Things I will not be telling my kids if I ever want them to believe I'm cool

Embarrassing moments. Like farts, we all have them; some people have no problem talking about them, and others are a bit more private about them. I keep my farts a secret, but I WILL tell you some of my most embarrassing moments. How's THAT for an A+ introduction?!? My high school English professor might have written next to this, "Crude, but effective." Thaaaat's me!

My freshman year of college, I stayed out past curfew (that's right, curfew at college) so I could stay late after a concert and hang out with the band. They were from my school anyway, but they were still Indie rock stars (in my eyes) and therefore infinitely cool. We went to the equally infinitely cool but also very classy International House of Pancakes, because even in the "big city" that's the only thing open past 11. I have said on this blog before that I learn all my humor from funnier people, and that was especially true my freshman year. I hadn't quite learned the subtle art of stealing STYLE of humor...no, I preferred the easier method of directly quoting lesser-known comedians without credit. People assumed it was my material, and I gladly let them. I tended to be overshadowed by my even more outgoing and much funnier friends, so any leg-up I could get was incredibly helpful. We sat across from the lead singer, a very gangly, redheaded, quiet, inexplicably-godlike guy who could sing the ugly off a Klingon woman. Yeah, that good. Seriously, if you see a picture you won't get it, but somehow he's really hot. So I decided now would be a fantastic time to show off my totally original comedy. I said, "But really, I don't get why they call it 'IHOP.' I never leave here feeling like hopping. Shouldn't they call it, 'I...barely move' or 'I...need a wheelbarrow'?" And I got a really good laugh out of it from friends and band members alike. Then Corey softly, almost hesitantly, chimes in with, "Didn't a comedian say that?" Tennis-match style, everyone swivels to look at me. "Uh...yeah," I croak. "It was Jim Gaffigan. Thanks, Corey." Then I proceeded to turn 6 shades of red and get a flash of my future, filled with disappointment and disillusionment as a humorist. CBFF Christi still tells that story to anyone who starts to think I'm sort of funny...or anyone who will listen to her if I start to think I might be funny.

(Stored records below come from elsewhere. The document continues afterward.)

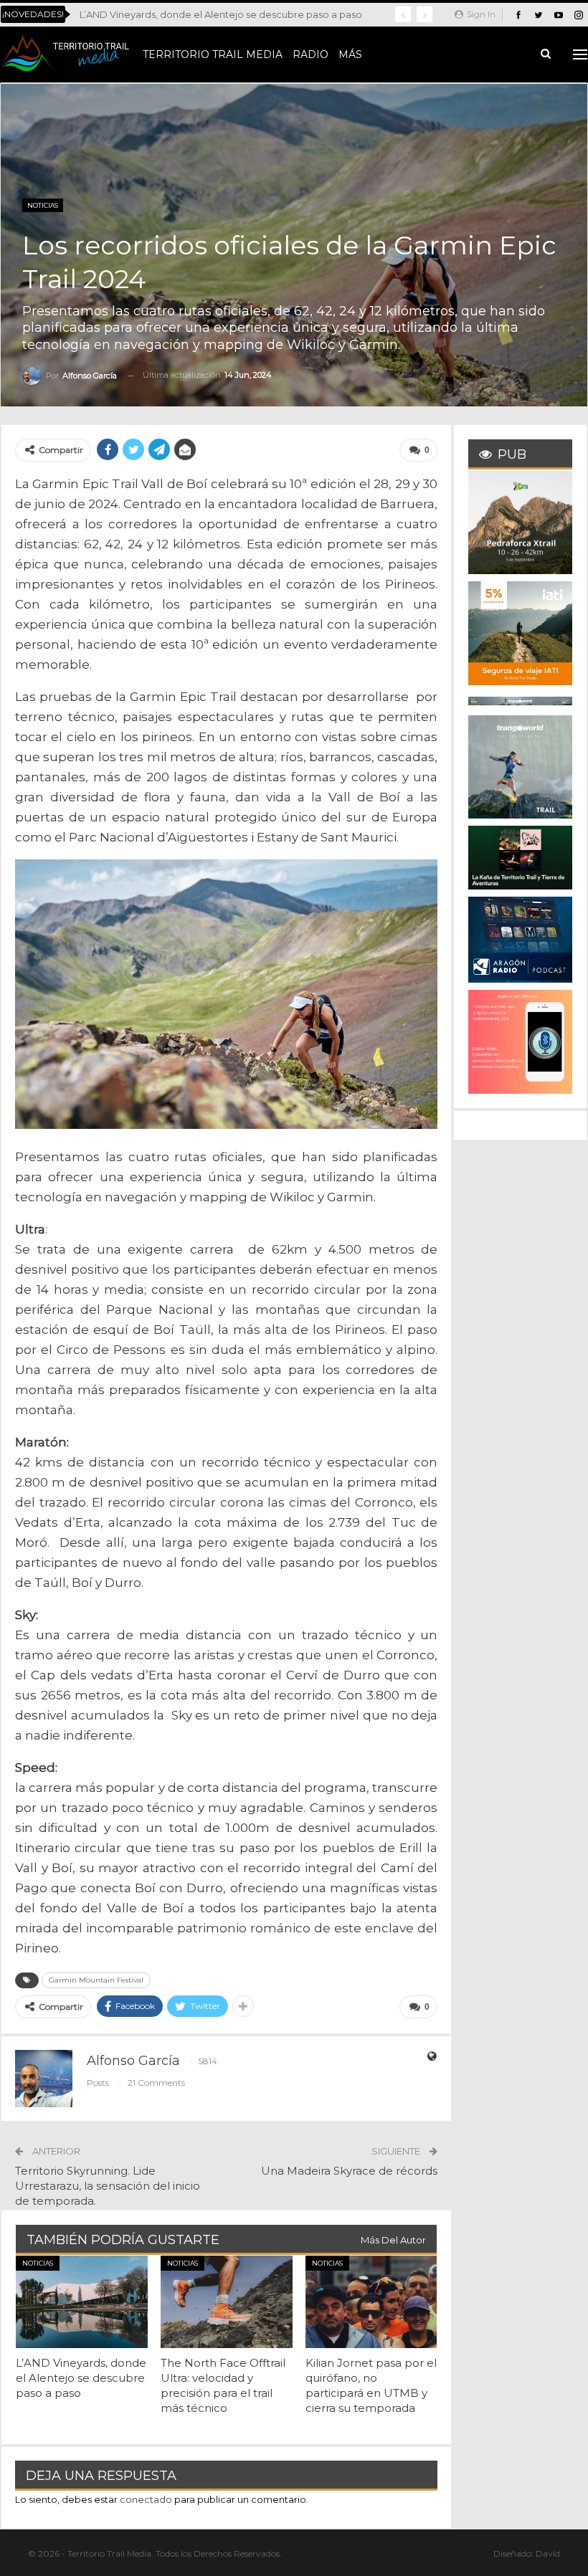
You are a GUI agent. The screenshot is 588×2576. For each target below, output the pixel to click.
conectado (146, 2499)
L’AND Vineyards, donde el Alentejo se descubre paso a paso (221, 14)
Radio (310, 54)
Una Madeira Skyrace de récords (349, 2170)
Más (350, 54)
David (548, 2553)
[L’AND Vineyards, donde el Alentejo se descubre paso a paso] (82, 2302)
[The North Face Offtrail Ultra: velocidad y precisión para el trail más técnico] (227, 2302)
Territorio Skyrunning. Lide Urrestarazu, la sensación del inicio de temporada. (107, 2186)
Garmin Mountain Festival (96, 1980)
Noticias (42, 205)
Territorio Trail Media (213, 54)
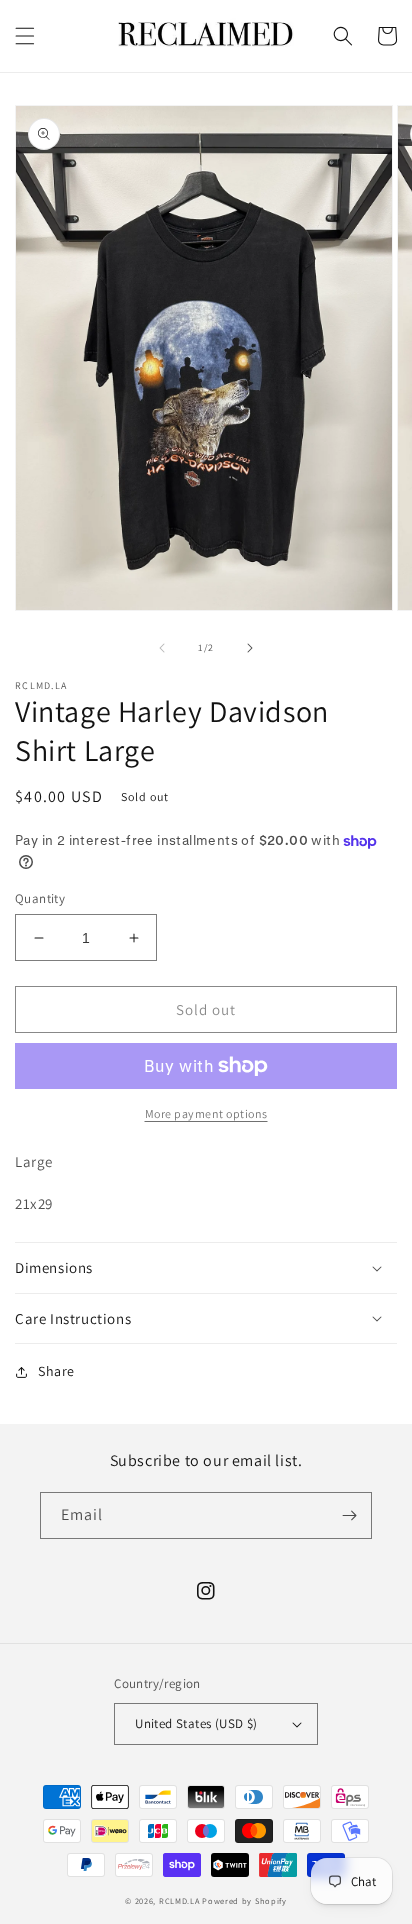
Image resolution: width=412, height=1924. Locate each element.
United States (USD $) (196, 1723)
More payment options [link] (206, 1113)
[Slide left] (162, 648)
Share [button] (56, 1371)
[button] (25, 36)
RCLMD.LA (179, 1900)
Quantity (40, 898)
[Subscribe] (349, 1515)
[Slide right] (250, 648)
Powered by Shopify (244, 1900)
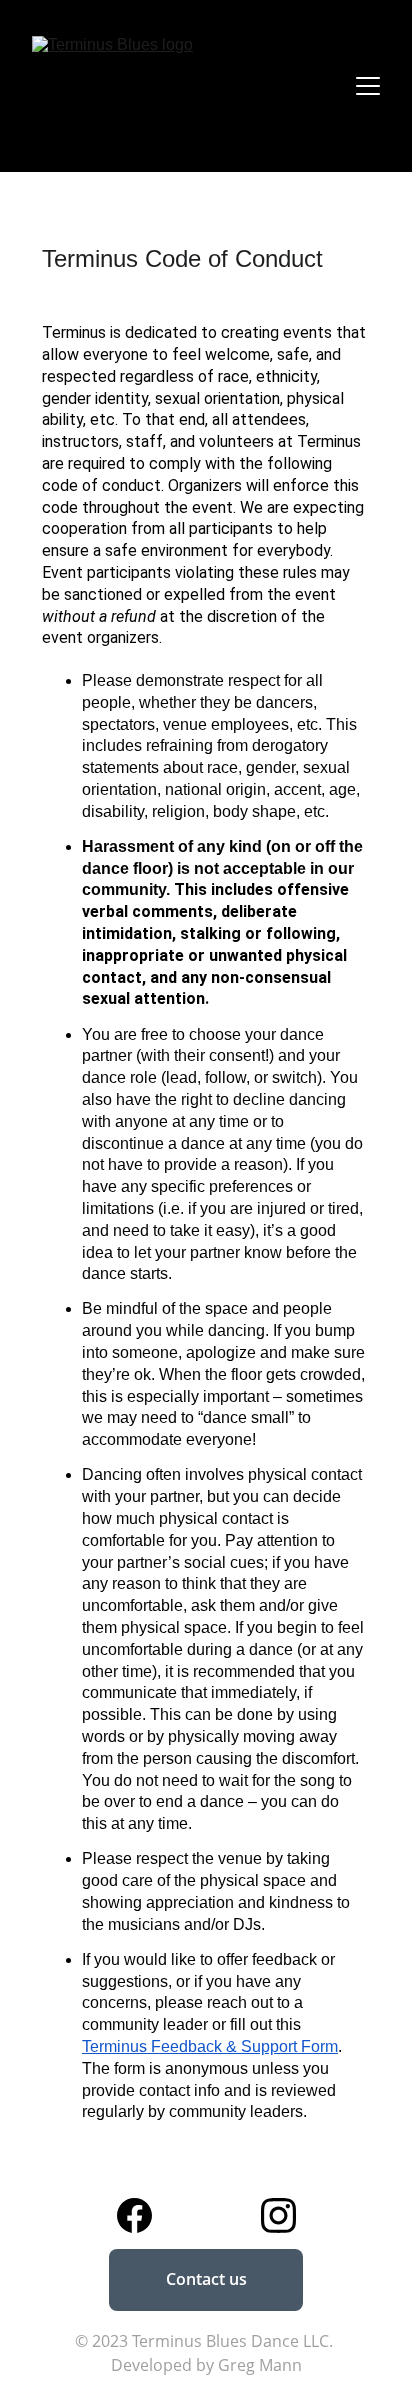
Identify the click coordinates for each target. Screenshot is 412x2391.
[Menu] (368, 86)
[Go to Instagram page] (278, 2215)
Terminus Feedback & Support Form (210, 2046)
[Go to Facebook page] (134, 2215)
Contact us (206, 2279)
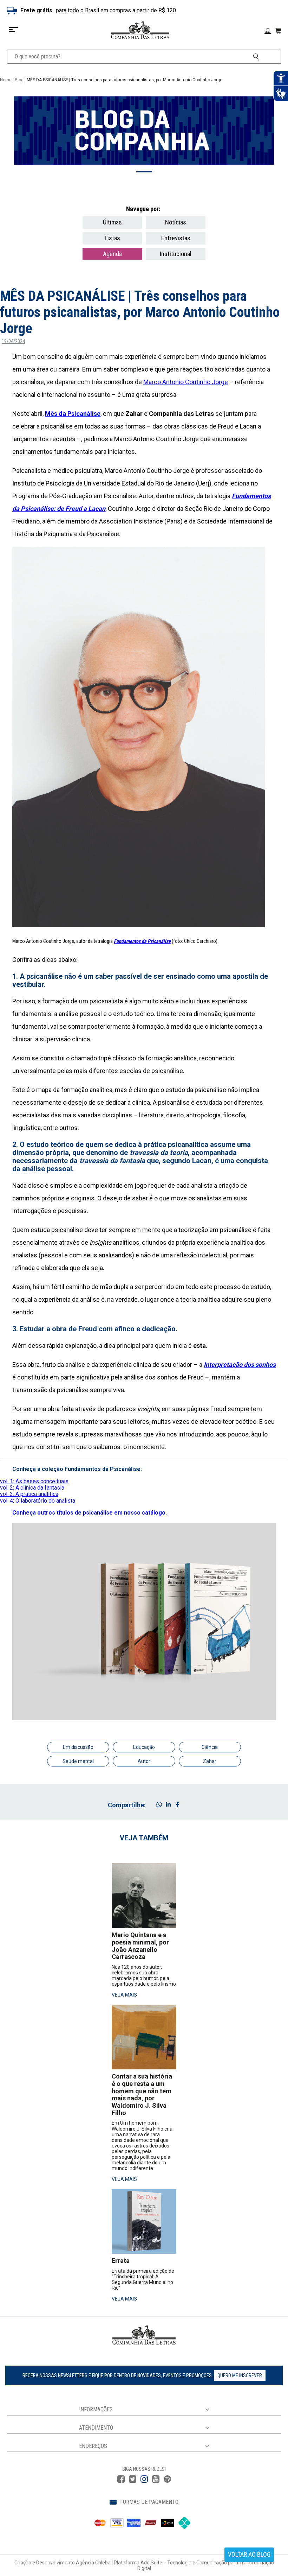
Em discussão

I currently sell furniture at a major company in Michigan. One day I was showing a man a bedroom set for his spare room, and he asked me to figure out the price on the whole group, but he wasn't going to buy it that day. If we know they're not going to buy that day we have to get a second person to try to convince them to buy it then, or at least to give them two people's names to hopefully remember when (if) they come back in. So I got an older man named Bill who has been there about twenty years. Bill chatted him up for a bit while I got the prices written down on my card, and I put Bill's name on the card as well. I handed it to the man, showed him both our names for when he came back, and he said, "Could you write down some identifiers too?" Confused, I said, "Sure," and took the card back. I looked at it for a second and next to Bill's name I wrote, "Older man w/ glasses" and next to my name I wrote, "Young, dark hair" and showed him what I'd written. He looked at it straight-faced and said, "That's great. ...Could you also write down what the furniture looks like?"

We had a male gym teacher in high school who also taught Bible classes, history classes, coached soccer (JV and Varsity, both the boys' and the girls' teams), and was married to the Physics/Chemistry/Earth Science teacher/volleyball coach. Yeah, it was a small school. Seniors babysat their kid in the halls during their afternoon classes. His favorite thing to do was have us play indoor soccer. It didn't take much organization, we all knew the rules, he could sit in the corner and watch videos of the boys' games, and his girls could practice for spring season. I had discovered the awesome and oh-so-cool tearaway pants, and since they were PANTS I didn't see a reason to wear shorts under them. That's just begging to sweat through your underwear and get some serious swass* that you'd have to deal with for the rest of the school-day. BFF Cori told me on a few occasions that I should wear shorts, but I would not. I was going to march to the beat of my own drum, be a unique butterfly that intimidated people and that's why I never got asked out, and other cliches my mom told me during the 9.7 years I was in my awkward stage. While playing indoor soccer one day, I ran after the ball (which meant all eyes were on me), and hooked my thumb between two of the snaps accidentally, thereby revealing to everyone the utility and efficiency of tearaway pants...and also my underwear. I instantly collapsed like a rag doll, desperately trying to reattach a few of the snaps and possibly disappear into the floor as well. Unsure whether to laugh or cry hysterically, I settled for shaky laughter and misty eyes. Unfortunately, our teacher occasionally looked up from his soccer tapes and chose those few minutes as a good time to check in on our game. We didn't make eye contact for a week.

*Update: I realize I never explained "swass." This is what my coworker Tom affectionately calls "swamp ass," or the point in the day when you're sweating enough that your damp underwear begins to chafe your buttocks. And it's very uncomfortable. And apparently he gets it a lot at work. Because he sweats like my mom during a hot flash.